Re: To use or not to use smart pointers?
On Jul 18, 10:17 pm, "Victor Bazarov" <v.Abaza...@comAcast.net> wrote:
Boris wrote:
I had a 3 hours meeting today with some fellow programmers that are
partly not convinced about using smart pointers in C++. Their main
concern is a possible performance impact. I've been explaining the
advantages of smart pointers endlessly (which are currently used in
all our C++ software; we use the Boost smart pointers) as I'm
seriously concerned that there is a shift to raw pointers. We are not
developing system software but rather normal Windows programs (with
exceptions turned on). I wouldn't want to write a C++ program without
smart pointers any more but after that endless discussion I wonder if
I'm too strict.
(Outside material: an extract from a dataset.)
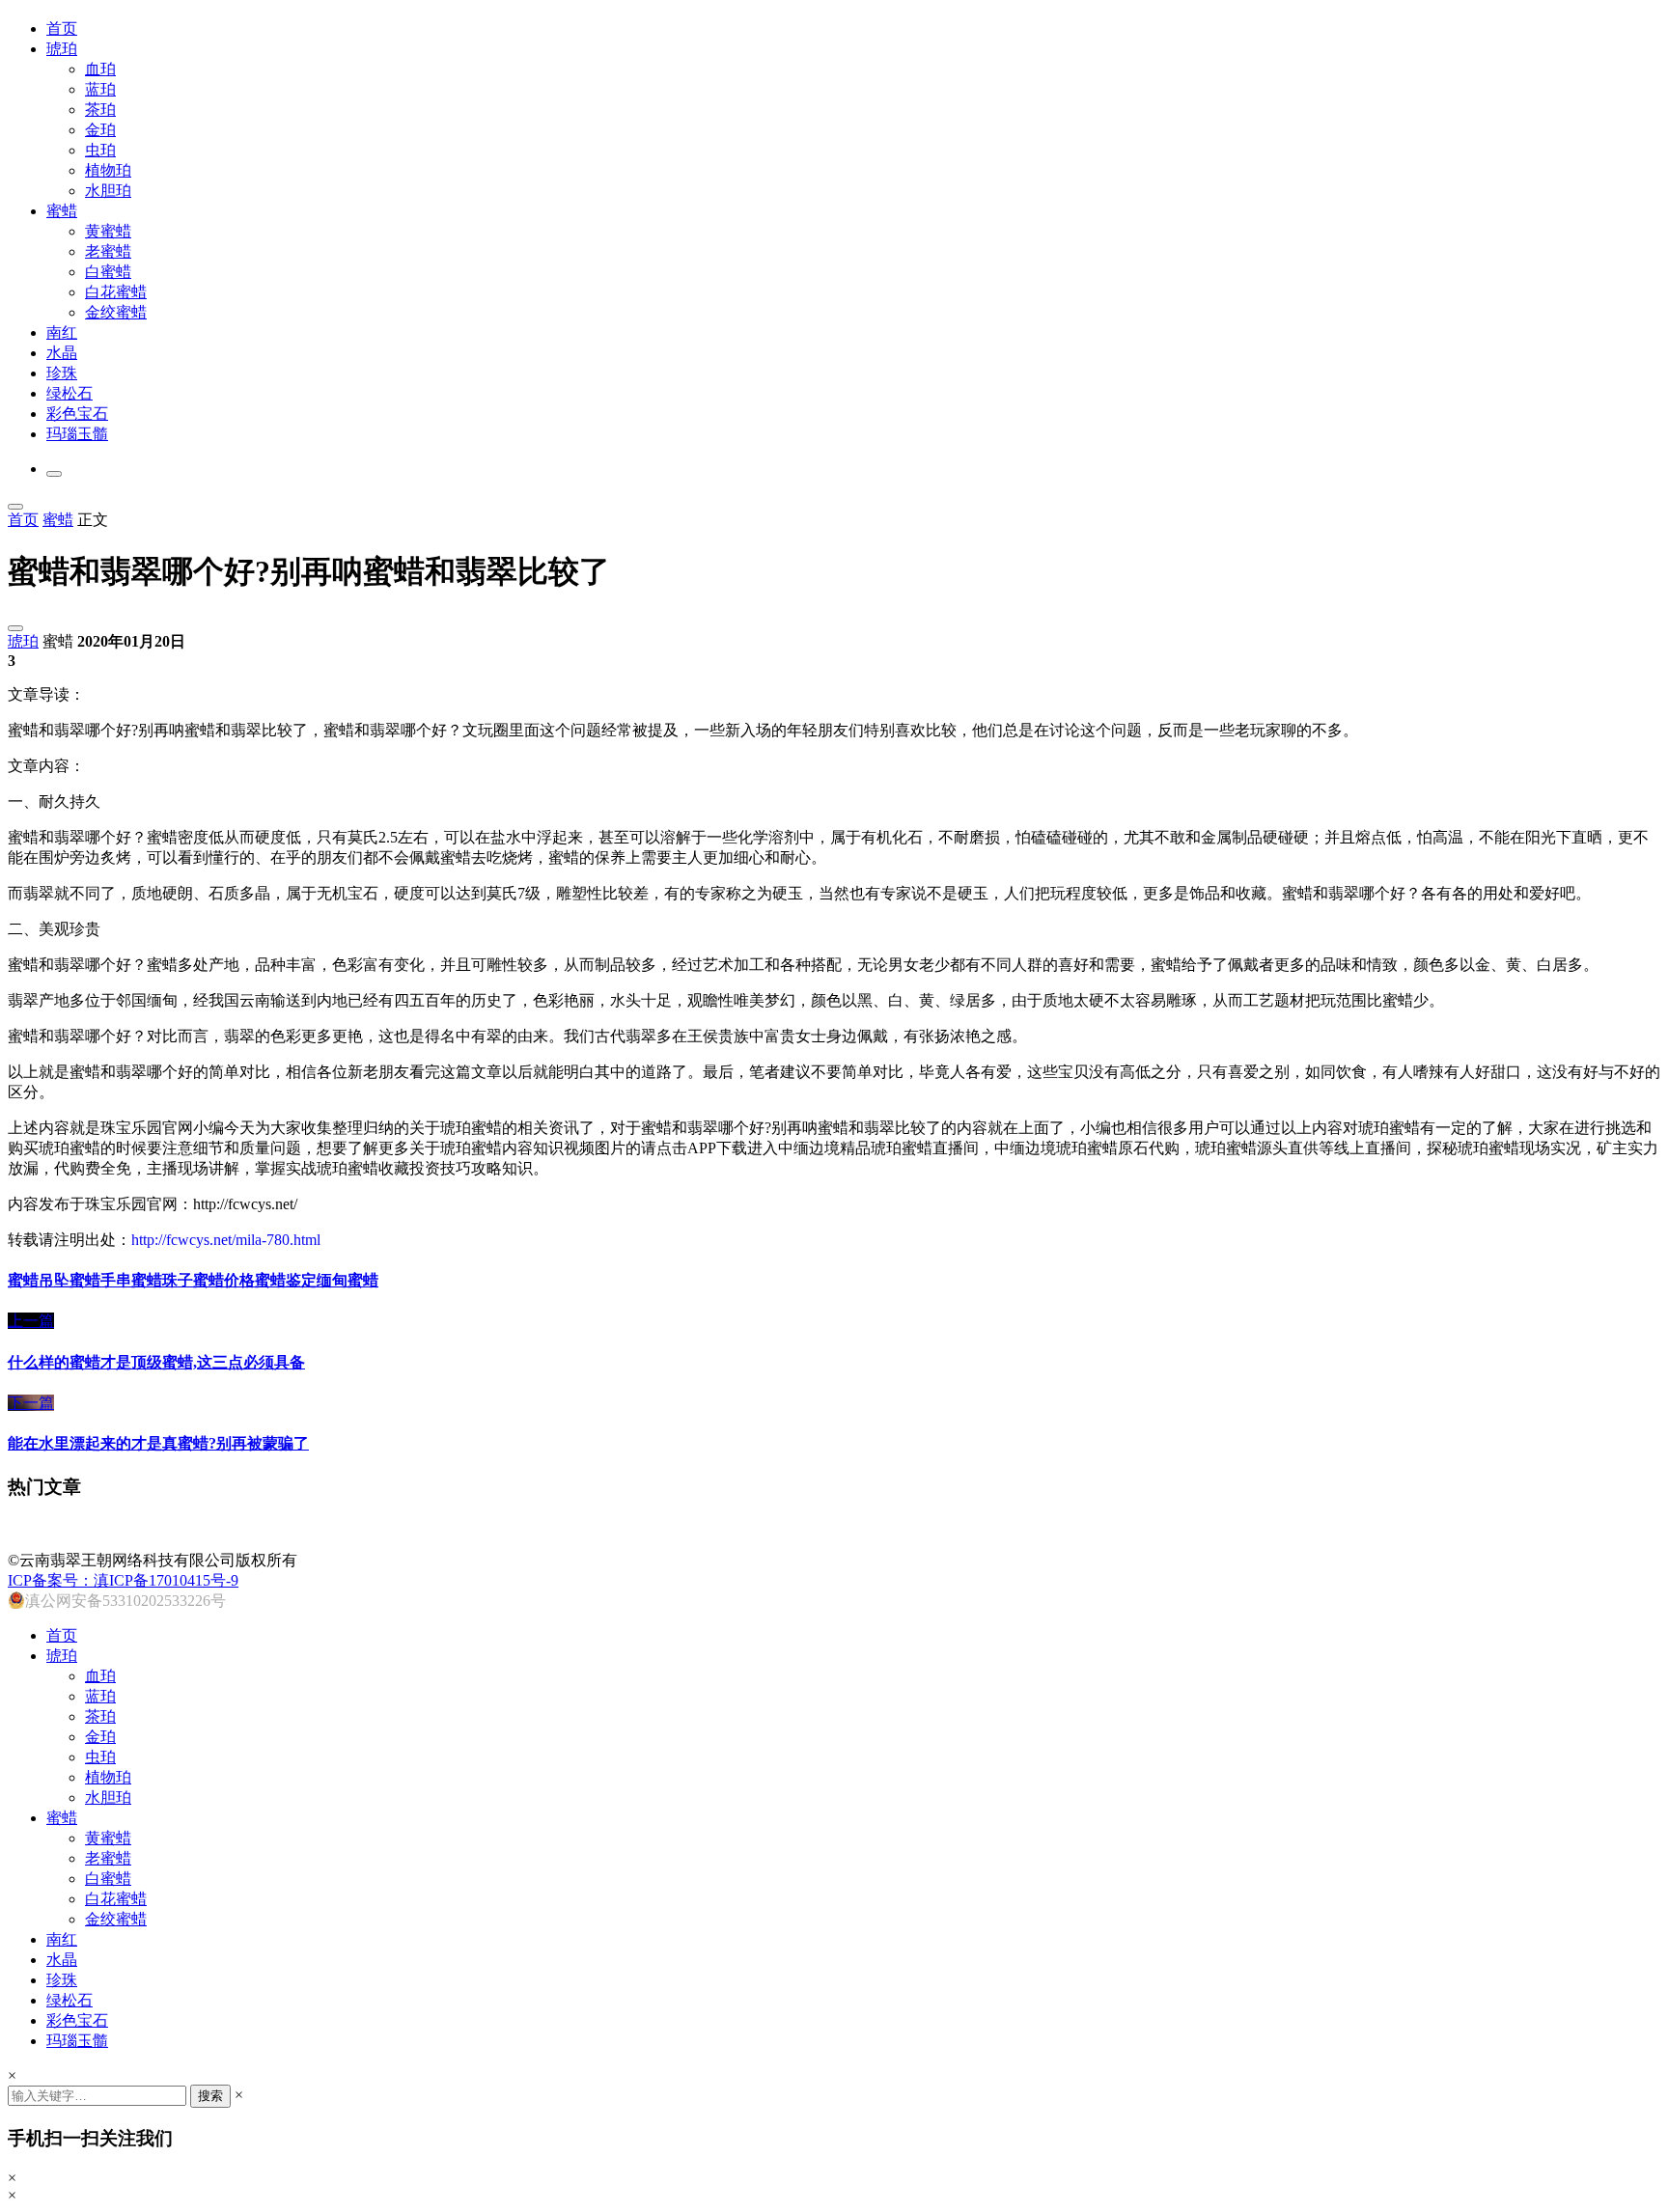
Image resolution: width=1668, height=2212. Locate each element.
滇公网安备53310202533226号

Any serious arguments not to use smart pointers?
There _is_ no performance impact.
I'd be interested in seeing your implementation, then. Hans
Boehm ran a set of benchmarks comparing boost::shared_ptr with
raw pointers and the Boehm collector, and the shared_ptr didn't
come out very well. In general, boost::shared_ptr suffers at
three points:
-- There's an extra allocation when you create the first
pointer, and a free when you free the last.
-- The pointer is twice the size of a raw pointer. Most
significantly, most compilers will return a raw pointer in a
register, but will use an intermediate, temporary variable
when returning a boost::shared_ptr.
-- Copying the pointer requires incrementing a counter. Never
zero overhead, and possibly significant in a multithreaded
environment.
Whoever claims there is, should prove it to you instead of
just saying that.
All they have to do is cite existing literature.
A smart pointer is just a way for a programmer to relax and
not have to remember when to delete the object when the
pointer goes out of scope.
Except that the simplest way to ensure that an object is
correctly destructed and the memory freed when it goes out of
scope is just to declare it as a local variable.